My normal readers may want to skip this post. Just saying. Nothing to do with DIY or photography. Just need to vent. And I wasn’t about to do this on Facebook because it’s too real.
To Adrian Sanchez, Poncho Gonzales, Jason Weill, Jesse Solomon, Jimmy Mascari, Steven Sanchez, Jason Morales, Mike Plante, Felix Tafoya and Manuel Herrera; a few of you I loved. One of you, my first love, I was too afraid to let you know how much I loved you. That you would run. Ironically, not telling you may be why you never stayed.
Some of you I didn’t really know. Some of you used me. A lot of you led me to believe we were having a relationship or at least flirting into the direction. One of you gave me my son because of your pure selfishness.
A few of us never left friendship, but not because I didn’t want to or think we weren’t going there. Most of you never even got to know my finer qualities.

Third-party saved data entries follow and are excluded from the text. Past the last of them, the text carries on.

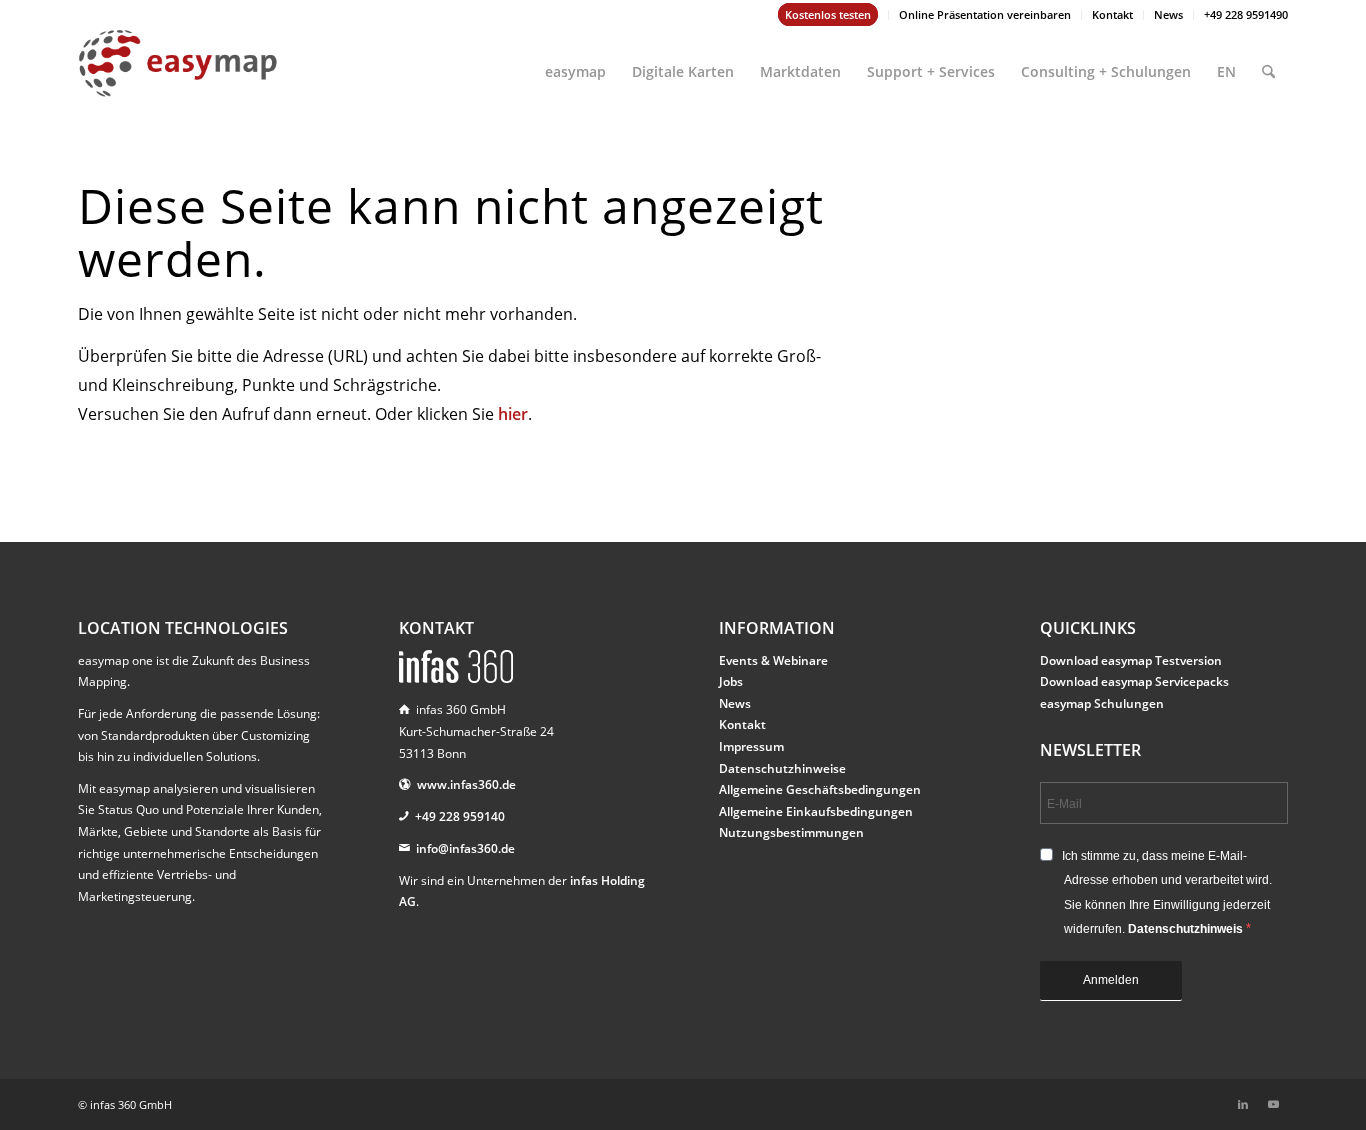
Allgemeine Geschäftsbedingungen (820, 789)
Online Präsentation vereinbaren (985, 14)
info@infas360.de (465, 848)
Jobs (731, 681)
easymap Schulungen (1102, 703)
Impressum (751, 746)
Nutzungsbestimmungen (791, 832)
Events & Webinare (773, 660)
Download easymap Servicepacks (1134, 681)
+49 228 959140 (460, 816)
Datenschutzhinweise (782, 768)
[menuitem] (828, 15)
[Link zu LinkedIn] (1243, 1104)
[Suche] (1268, 63)
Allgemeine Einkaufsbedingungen (816, 811)
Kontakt (1112, 14)
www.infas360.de (466, 784)
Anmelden (1111, 980)
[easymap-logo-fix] (178, 79)
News (1168, 14)
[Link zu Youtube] (1273, 1104)
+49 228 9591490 (1246, 14)
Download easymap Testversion (1131, 660)
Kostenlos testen (828, 14)
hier (513, 414)
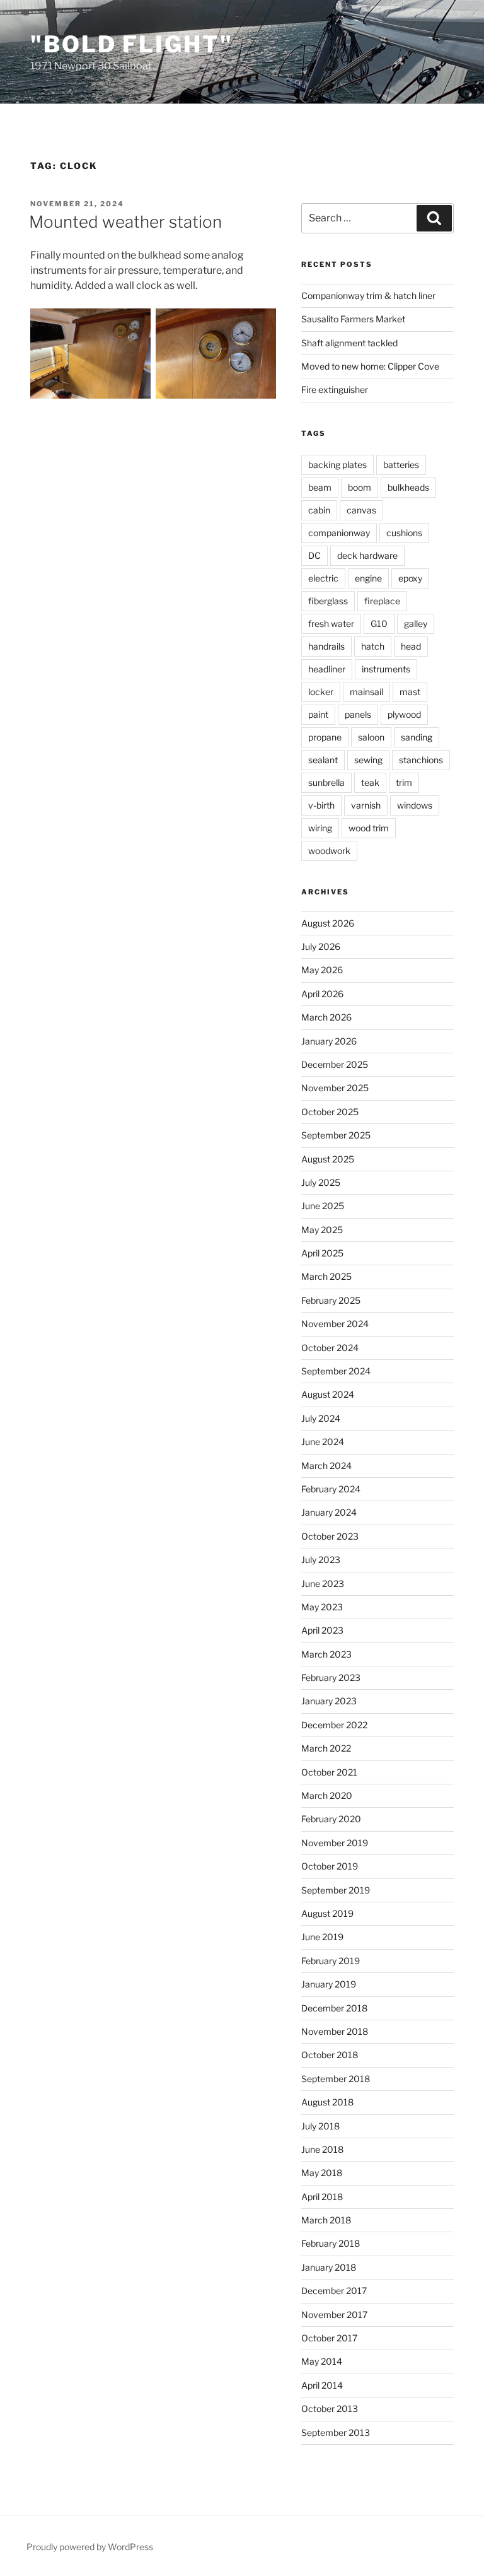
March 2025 (326, 1276)
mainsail (366, 691)
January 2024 (329, 1512)
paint (318, 714)
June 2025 (322, 1205)
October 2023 (330, 1536)
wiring (320, 828)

I would have been a great woman to have had in your life. Yes I may be a little quirky but that’s probably what got your attention initially.

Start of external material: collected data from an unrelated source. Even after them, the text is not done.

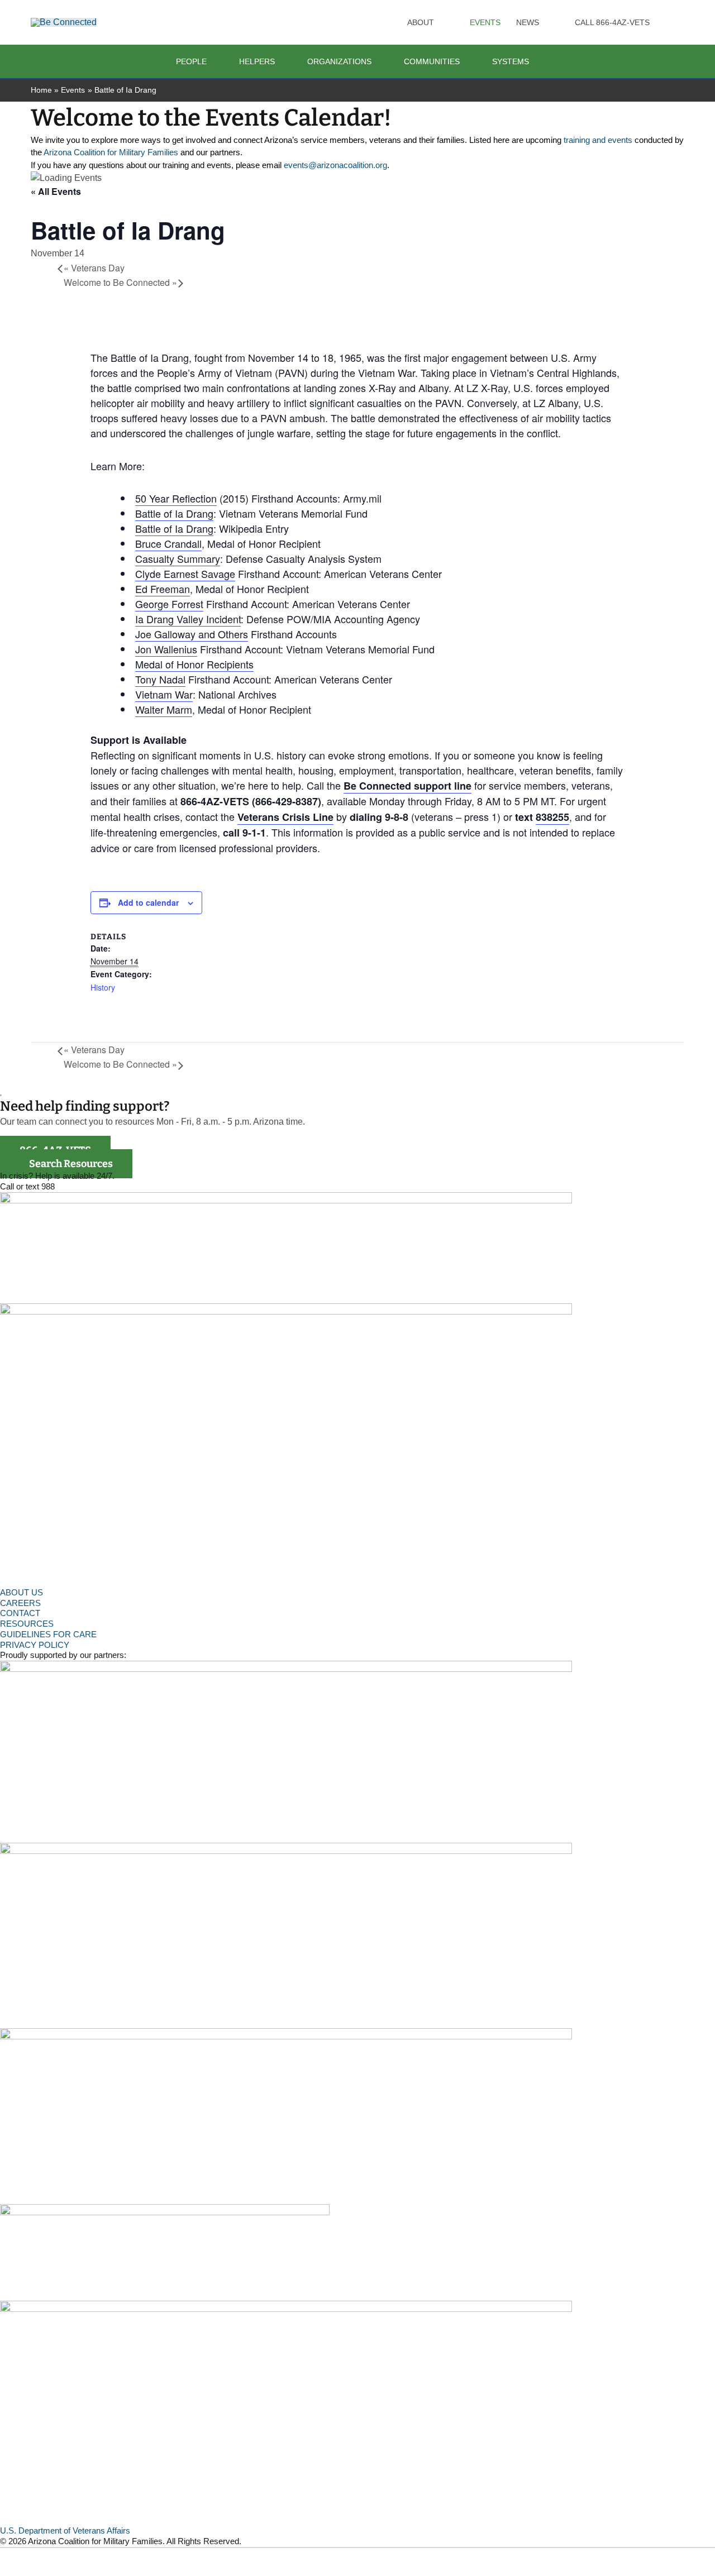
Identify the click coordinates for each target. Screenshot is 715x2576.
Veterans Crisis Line (285, 817)
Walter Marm (163, 709)
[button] (439, 22)
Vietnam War (164, 694)
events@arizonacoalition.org (335, 165)
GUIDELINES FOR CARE (48, 1634)
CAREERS (20, 1603)
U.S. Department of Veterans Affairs (65, 2530)
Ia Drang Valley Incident (188, 618)
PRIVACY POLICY (34, 1645)
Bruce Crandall (168, 543)
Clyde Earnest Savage (185, 573)
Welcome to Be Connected (120, 282)
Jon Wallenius (166, 649)
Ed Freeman (162, 588)
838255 (552, 817)
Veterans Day (94, 267)
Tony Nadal (160, 679)
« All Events (56, 191)
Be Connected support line (407, 785)
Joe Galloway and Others (191, 634)
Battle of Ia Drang (174, 513)
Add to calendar (148, 902)
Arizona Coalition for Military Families (111, 152)
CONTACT (20, 1613)
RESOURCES (27, 1623)
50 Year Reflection (176, 498)
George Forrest (169, 603)
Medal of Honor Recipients (194, 664)
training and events (598, 140)
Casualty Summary (177, 558)
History (102, 987)
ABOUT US (21, 1592)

All of you broke my heart in some way.
I am not a girly girl that gets fancied up. But will get dolled up in a heartbeat for the right occasion or the right man. I work hard. I get my hands dirty. I am fiercely protective of anyone that gives back to me. I love deeply. I can take care of myself but would love someone to share life with. To laugh with. To cry with. To just hug on a bad day.
But shame on me for letting those of you that did, hurt me. Or let you believe it was okay to lie to me. Or let you believe I was buying the bullshit. 2 of you really got my lot of giving, for years each. My stupidity was seeing the good and thinking it was enough to forget all the crap. Shame on me for not just walking away. Shame on me for giving too much of myself.

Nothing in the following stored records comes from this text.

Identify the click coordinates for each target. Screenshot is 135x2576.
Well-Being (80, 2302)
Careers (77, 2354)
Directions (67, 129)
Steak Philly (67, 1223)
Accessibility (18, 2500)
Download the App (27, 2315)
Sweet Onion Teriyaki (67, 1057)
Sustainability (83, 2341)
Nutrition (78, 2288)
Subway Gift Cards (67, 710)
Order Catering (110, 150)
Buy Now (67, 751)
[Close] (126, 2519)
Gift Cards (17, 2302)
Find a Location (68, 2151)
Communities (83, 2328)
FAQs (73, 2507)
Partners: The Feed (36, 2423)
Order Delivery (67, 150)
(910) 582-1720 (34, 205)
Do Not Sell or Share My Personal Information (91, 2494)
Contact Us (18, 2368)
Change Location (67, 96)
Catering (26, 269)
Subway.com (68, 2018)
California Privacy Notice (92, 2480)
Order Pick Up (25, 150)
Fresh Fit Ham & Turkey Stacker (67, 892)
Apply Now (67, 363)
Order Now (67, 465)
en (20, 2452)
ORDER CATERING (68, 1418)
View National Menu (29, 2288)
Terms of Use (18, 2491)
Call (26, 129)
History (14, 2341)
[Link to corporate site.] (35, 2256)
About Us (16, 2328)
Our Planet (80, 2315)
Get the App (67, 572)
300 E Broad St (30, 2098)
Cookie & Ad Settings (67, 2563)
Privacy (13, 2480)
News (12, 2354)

Maybe I should write a column about this. What not to believe. I don’t think I am naive. Just stupid and not letting go when I should. Giving too much of myself to a man that clearly doesn’t “see” me.
There is absolutely no excuse for men to not text back. No one is ever too busy, especially when you see them on the phone all the time. Don’t ever believe that excuse. If after a few weeks of the one way conversations, or you are the one always starting the conversations, say goodbye and walk away. They will never change.
Telling you they aren’t ready for a relationship or to date, means they only want the sex and don’t want to date you. When they say they haven’t been with anyone in so long, usually they are in another non serious situation. I only wish I didn’t have to keep hearing these excuses from every man that hits on me first. What’s the point?
I’m 42 years old. And just wondering where I can find a man that doesn’t give me all this bullshit. Or just gives for that matter. All of these lovelies were in New Mexico. Maybe I need to move to another state.
One thought on “Ode to the Men thru my Life ”
You are so right on this. I wish I’d learned it by the time I was 42. Trust yourself.